After 13 years at Chase, Godfrey says she came to believe her career at the company had reached its peak. “I had kind of topped out, and I knew I wasn’t going above the level of division executive,” she says. “There was no question that it was because I was a woman. But I didn’t resent it; it was just the way it was.”
In the 1980s Godfrey’s career turned towards serving two groups of people who had traditionally been ignored by the banking community: women and children. For a while she was president of the First Women’s Bank of New York. “While there, I watched women become disempowered handling their own finances,” she says. “They were uncomfortable handling money.” After doing some research Godfrey concluded it was because no one had taught them how to handle money when they were young.
Around the same time, Godfrey was raising two children of her own. She was determined that her own kids should not suffer the same disadvantage when it came to financial education, so she looked around for a children’s book on money. “We went from bookstore to bookstore and we couldn’t find any books teaching about money,” she says. So Godfrey decided to start her own.

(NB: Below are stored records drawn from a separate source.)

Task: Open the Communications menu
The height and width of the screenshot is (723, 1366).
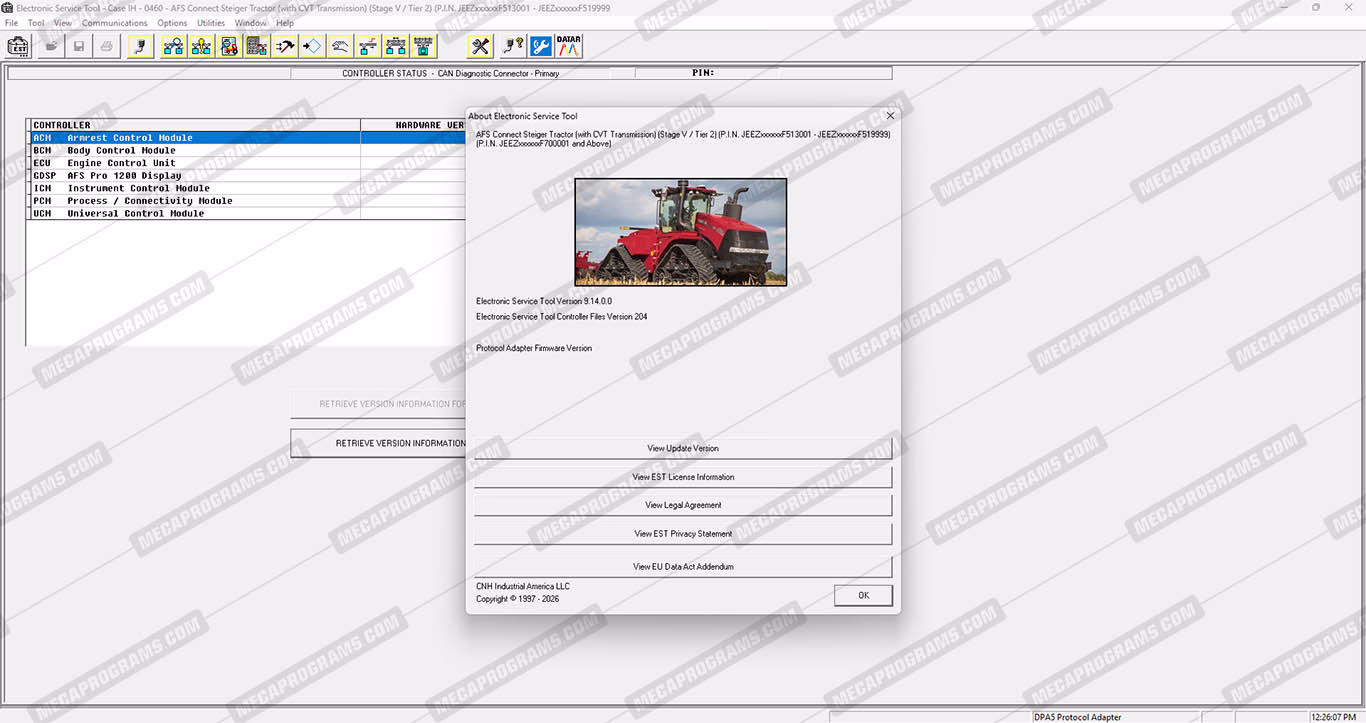Action: coord(114,23)
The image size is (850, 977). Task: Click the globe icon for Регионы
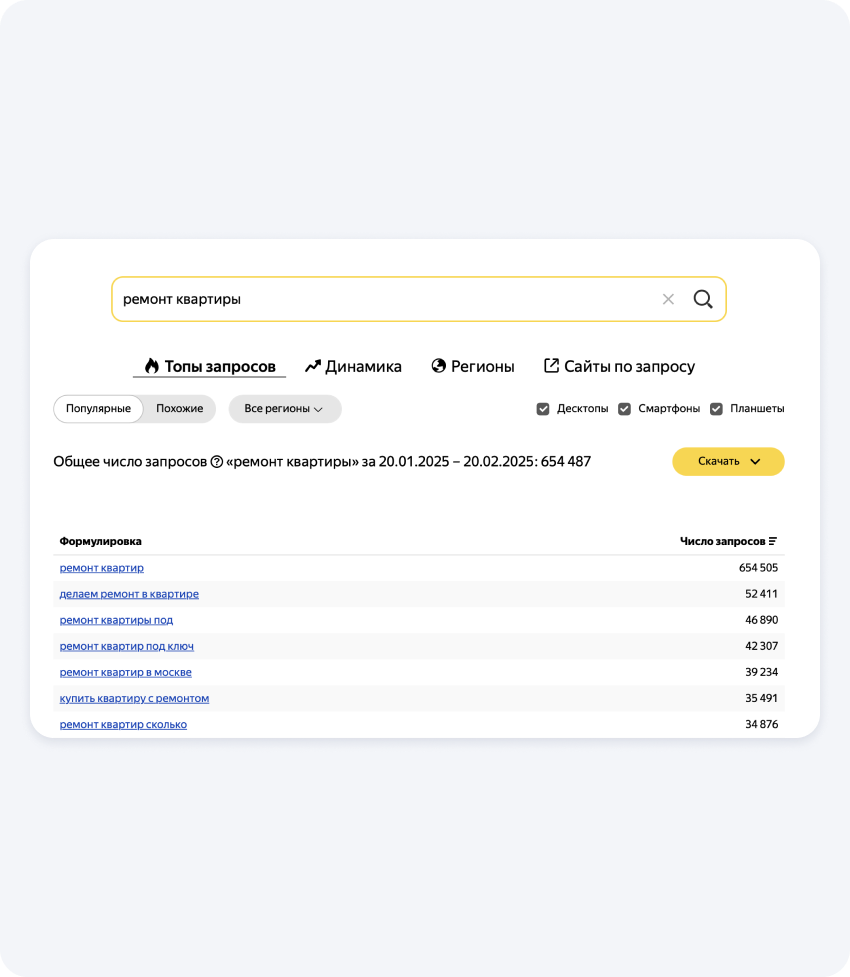coord(438,366)
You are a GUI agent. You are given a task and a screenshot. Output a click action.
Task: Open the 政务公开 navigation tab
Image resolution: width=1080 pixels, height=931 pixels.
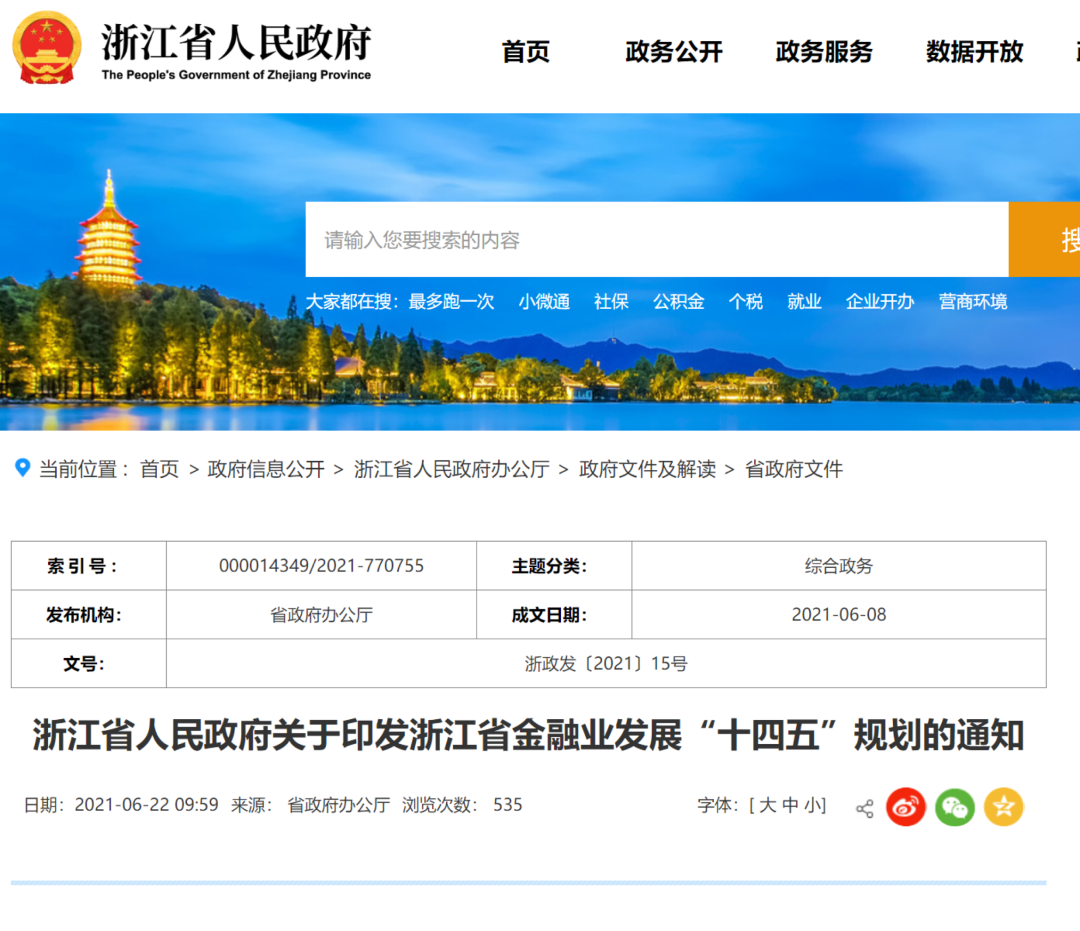tap(673, 52)
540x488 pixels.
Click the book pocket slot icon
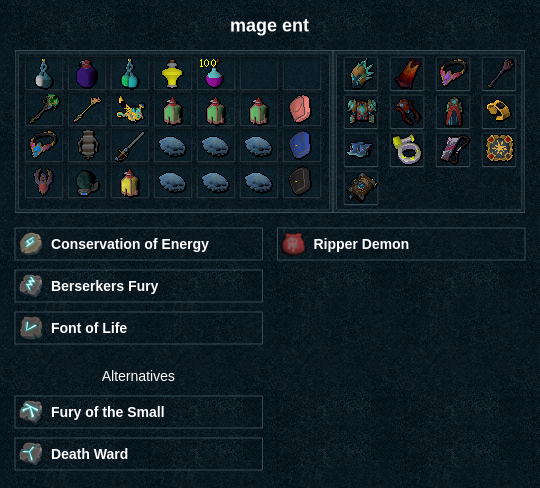(362, 188)
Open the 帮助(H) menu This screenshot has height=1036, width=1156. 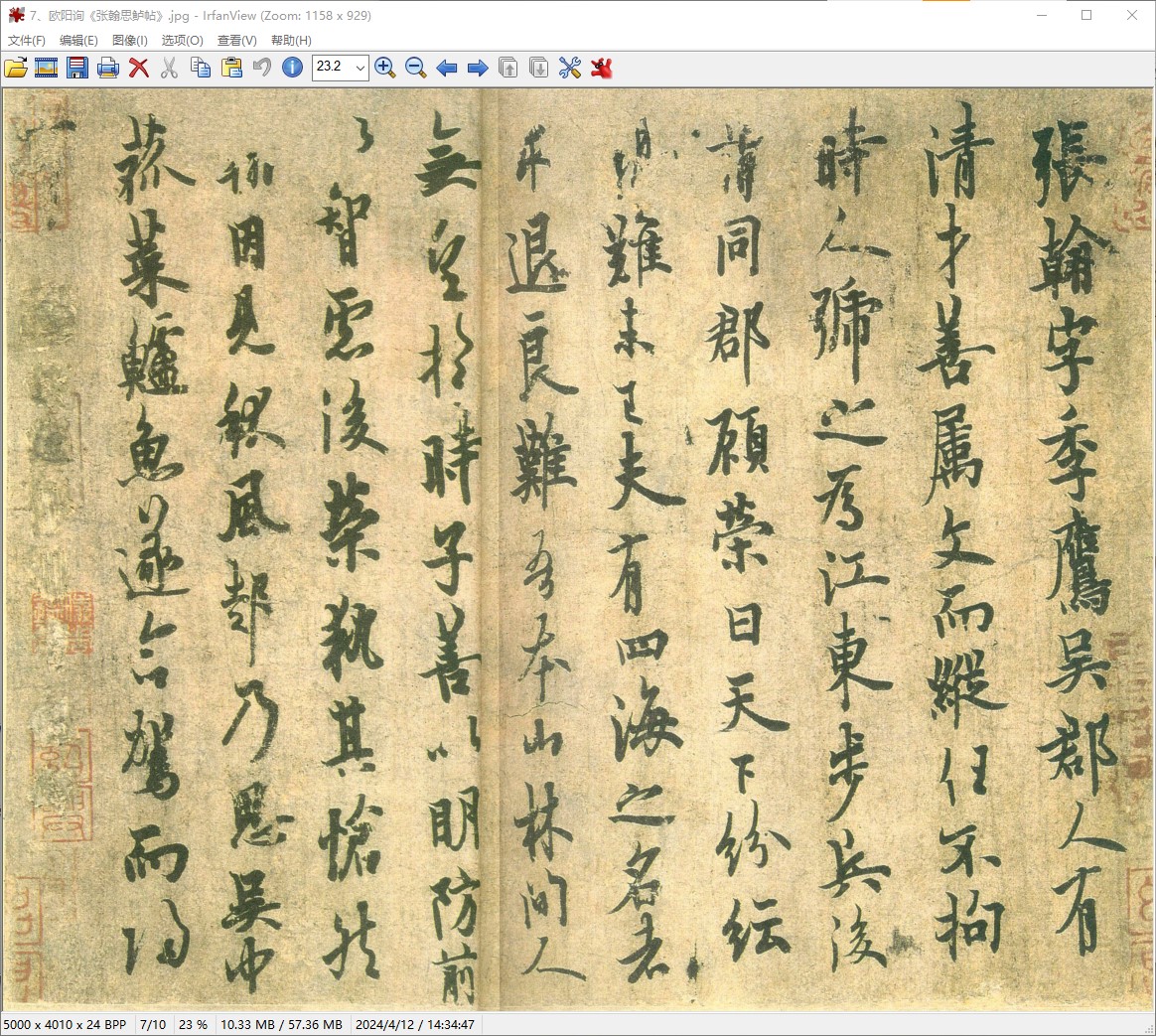coord(291,41)
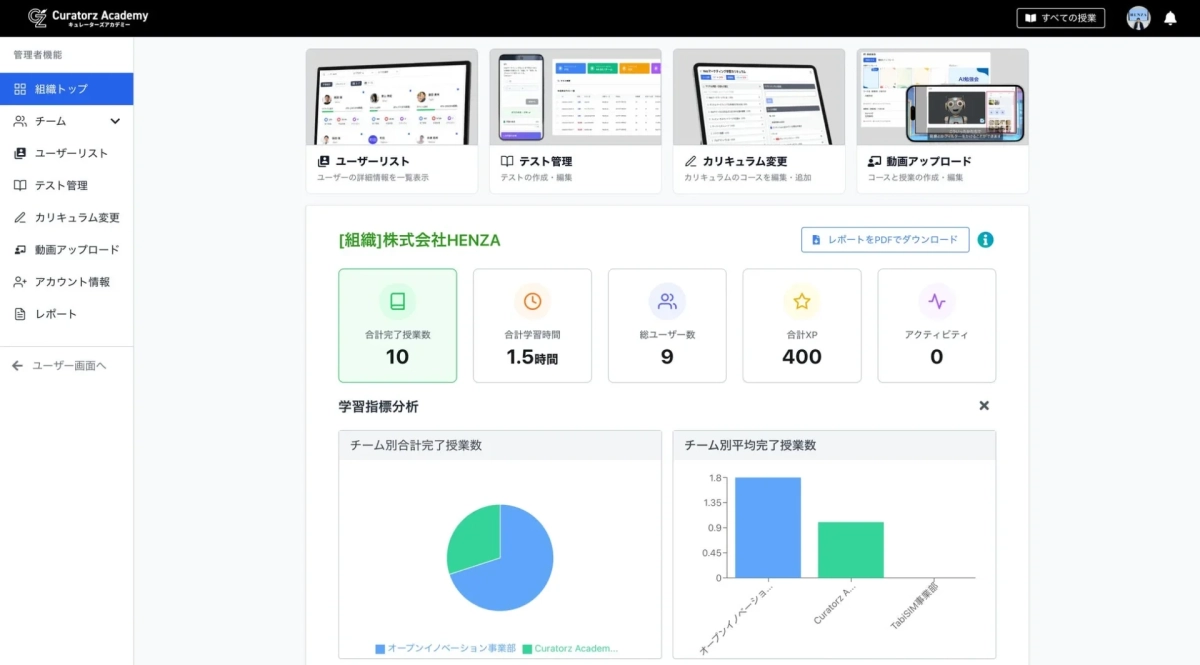The height and width of the screenshot is (665, 1200).
Task: Select the clock icon on 合計学習時間 card
Action: pyautogui.click(x=532, y=299)
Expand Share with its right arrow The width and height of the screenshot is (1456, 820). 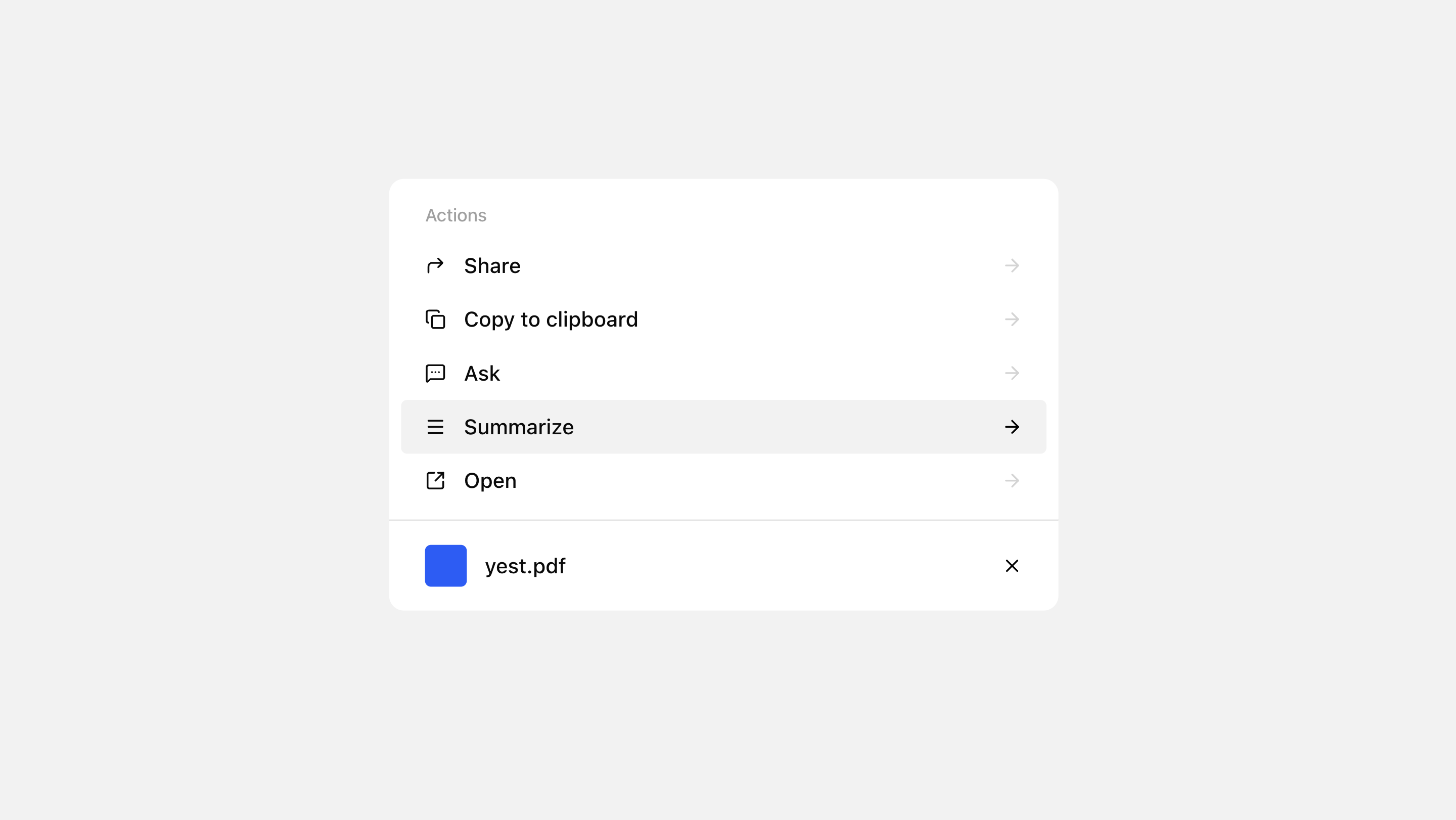pos(1012,265)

Godfrey says she approached Simon and Schuster, then the world’s largest publisher, with the idea for a children’s book about money, and was rejected because there was apparently not a market for it, as evidenced by the fact that there were no children’s books about money management. Looking for a way to break the circular logic, Godfrey opened an institution called the Children’s Bank. At tiny kid-height teller windows at the FAO Schwarz toy store, children could deposit money and open their own checking accounts.
She also managed a leveraged buyout of a division of MacMillan under the proviso that they would publish her first book. It sold 50,000 copies. Between the book and the children’s bank, she finally convinced Simon and Schuster that there was interest in the topic. She got out of the children’s banking business as soon as the institution had served its purpose of garnering publicity for her book idea.
Godfrey’s 1994 book, “Money Doesn’t Grow on Trees: A Parent’s Guide to Raising Financially Responsible Children,” sold more than 1 million copies and was featured on the Oprah Winfrey show. It has been revised and republished as recently as 2006.
Godfrey’s talk at the Princeton Chamber will focus on how to raise financially responsible children. The most important lesson, she says, is to teach them that the only way to get money is to earn it. “There’s no entitlement program in life. It’s not that I whine for it and I get it,” she says. She advises giving kids a way to earn money by doing certain household chores, like vacuuming and laundry, so that they can learn housekeeping skills and money management at the same time.
She says parents should help the children manage the money they earn by splitting it between three purposes: giving some to charity, spending some for instant gratification, and saving the rest towards larger goals. When the kids are about 10, she recommends having them pick a stock and put their savings money into it. It doesn’t matter if the stock does well or not, just that they learn how the market works and get involved in following the news.
“I want the kids to be connected to the real world,” she says.